This arises from my own question How to handle coordinates accuracy in ArcGIS where I have tried to use the documentation entitled Using geometry objects with geoprocessing tools as a reference.
I have a table with coordinates in degrees:

I created event table and added it to the view with coordinates system 'GCS_NZGD_2000 WKID: 4167 Authority: EPSG'. I converted this single point to shapefile, defined it projection and computed coordinates of the point using 'Add Geometry Attributes' tool. This is resulting table with numbers as expected:

To replicate this in arcpy I've used this code:
corners =[[174.73,-36.76]]
p=[arcpy.PointGeometry(arcpy.Point(*coords)) for coords in corners]
arcpy.CopyFeatures_management(p, "d:/rubbish/points.shp")
I added output 'points.shp' to the view, defined projection and computed coordinates of the point using 'Add Geometry Attributes' tool.
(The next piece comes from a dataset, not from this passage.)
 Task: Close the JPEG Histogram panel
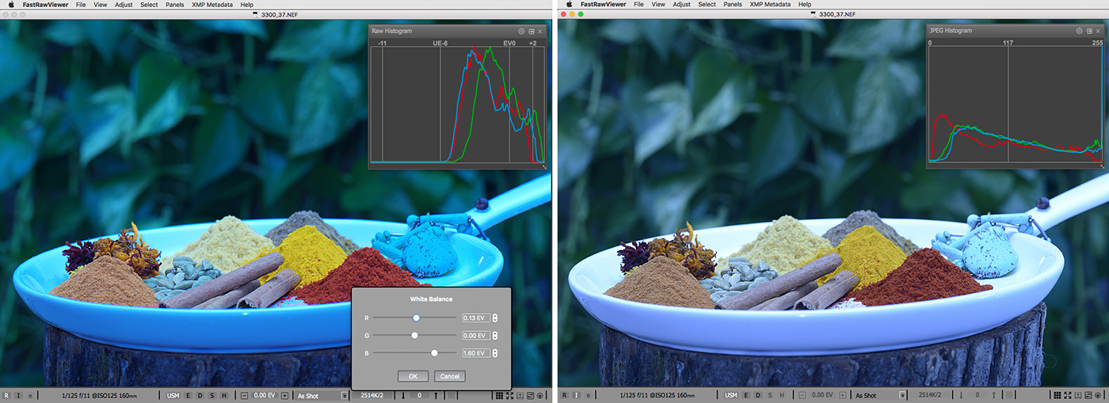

This is resulting table:

As one can see from the picture below the distance between 2 supposedly identical points is close to 10 meters:

However when I updated existing dataset with defined projection using
infc =r'd:\scratch\from_xy.shp'
outRows = arcpy.da.InsertCursor(infc,("SHAPE@","X"))
feat = (arcpy.Point(174.73,-36.76),0)
outRows.insertRow(feat)
It worked. Lessons:
- Don't use examples similar to the documentation entitled Using geometry objects with geoprocessing tools
- Define projection of dataset prior to any games with geometries.
Does the documentation entitled Using geometry objects with geoprocessing tools need to be revised?